▶ _SUPPLIED TEXT_:
□ □ □ □
Caching#

The Semaphore cache tool helps optimize CI/CD runtime by reusing files that your project depends on, but are not part of version control. You should typically use caching to:

  • Reuse your project's dependencies so that Semaphore fetches and installs them only when the dependency list changes.
  • Propagate a file from one block to the next.

The cache is created on a per-project basis and is available in every pipeline job. All cache keys are scoped per project.

The cache tool uses key pairs for managing cached archives. An archive can be a single file or a directory.

When running jobs in Semaphore's hosted environment, the total cache size is 9.6GB and each archive automatically expires in 30 days. When running jobs in a self-hosted environment, you have full control over the cache size and archive expiration.

Basic usage#

The Semaphore caching script will try to recognize your project structure and automatically store or restore dependencies into or from default paths. The Semaphore cache works for the following languages and dependency managers:

  • Ruby (bundler) - default cache path: vendor/bundle, requires Gemfile.lock to be present in the repository.
  • Node.js (npm, yarn) - default cache path: node_modules if package-lock.json is present or node_modules and /$HOME/.cache/yarn if yarn.lock exists in the repository.
  • Python (pip) - default cache path: .pip_cache if requirements.txt is present.
  • PHP (composer) - default cache path: vendor, requires composer.lock to be present in the repository.
  • Elixir (mix) - default cache path: deps or _build if mix.lock is present.
  • Java (maven) - default cache path: .m2 or target if pom.xml is present.
□ □ □ □
▶ _ROWS_:
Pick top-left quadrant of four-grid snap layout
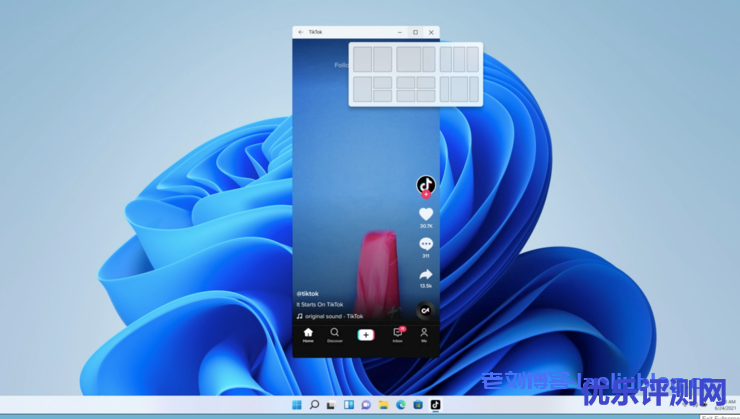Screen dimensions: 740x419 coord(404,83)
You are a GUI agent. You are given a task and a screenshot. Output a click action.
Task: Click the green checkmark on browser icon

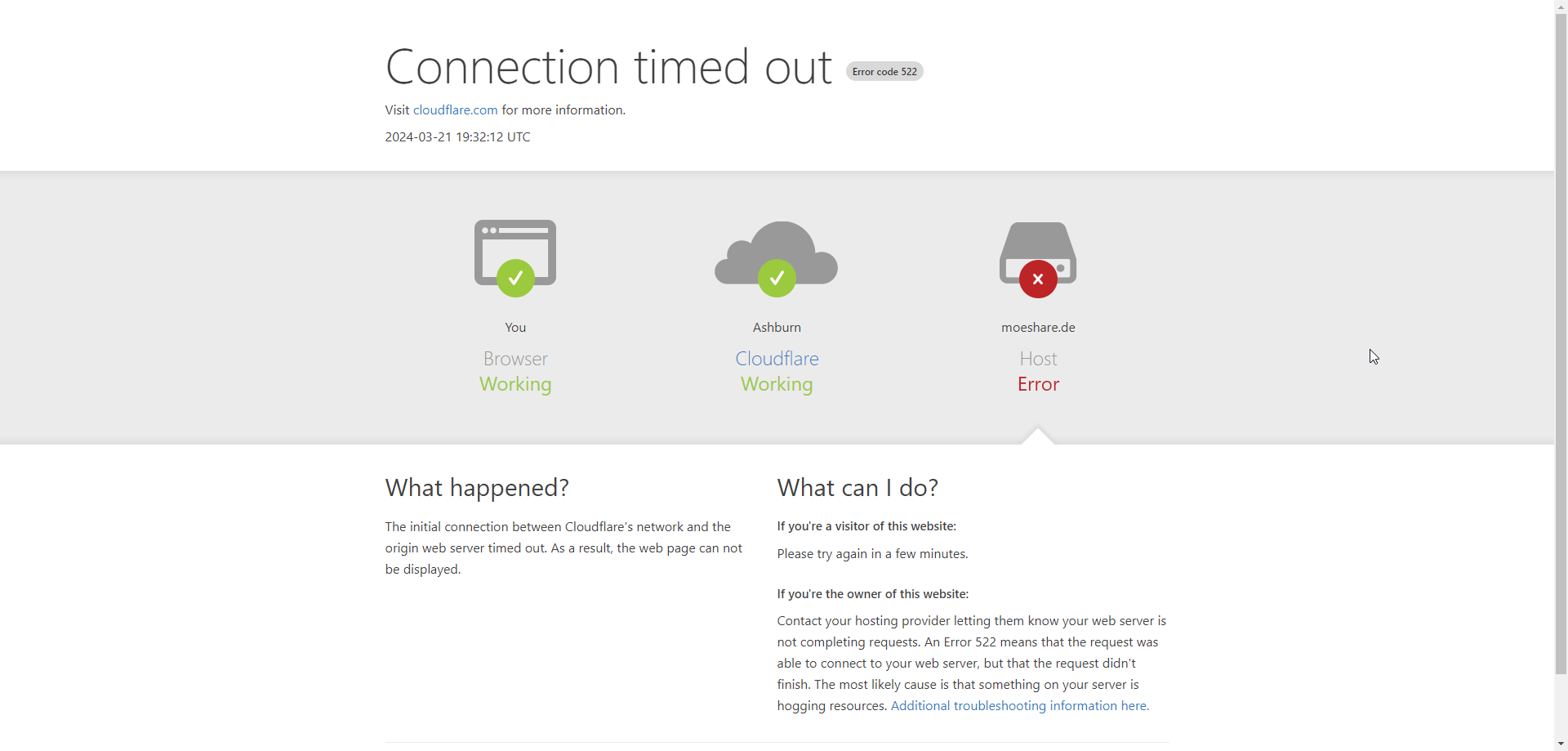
□ □ □ □
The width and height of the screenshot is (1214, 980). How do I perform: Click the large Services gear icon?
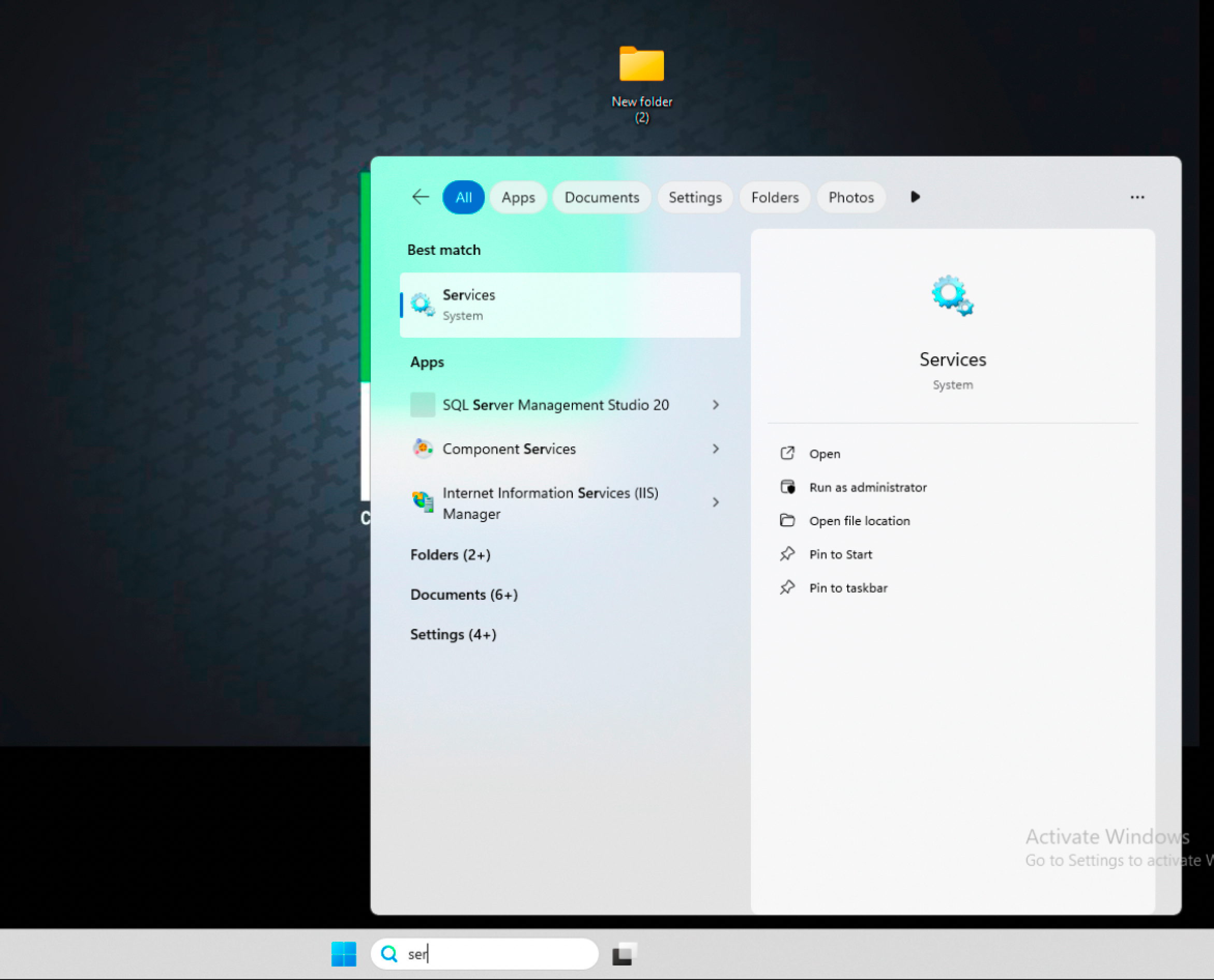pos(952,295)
□ □ □ □
▶ _BRIEF 1_:
Sum up the Semaphore caching text in two sentences.
▶ _BRIEF 2_:
From the Semaphore caching text, output the part from "The Semaphore cache tool" to "to the next.".
This data has nothing to do with the Semaphore caching text.

▶ _RESPONSE 1_:
The Semaphore cache tool speeds up CI/CD runs by reusing files a project depends on but doesn't keep in version control, such as dependencies, and it can also pass a file from one block to the next. The cache is scoped per project and managed with key pairs, and in Semaphore's hosted environment it holds 9.6GB in total, with each archive expiring after 30 days.

▶ _RESPONSE 2_:
The Semaphore cache tool helps optimize CI/CD runtime by reusing files that your project depends on, but are not part of version control. You should typically use caching to:

  • Reuse your project's dependencies so that Semaphore fetches and installs them only when the dependency list changes.
  • Propagate a file from one block to the next.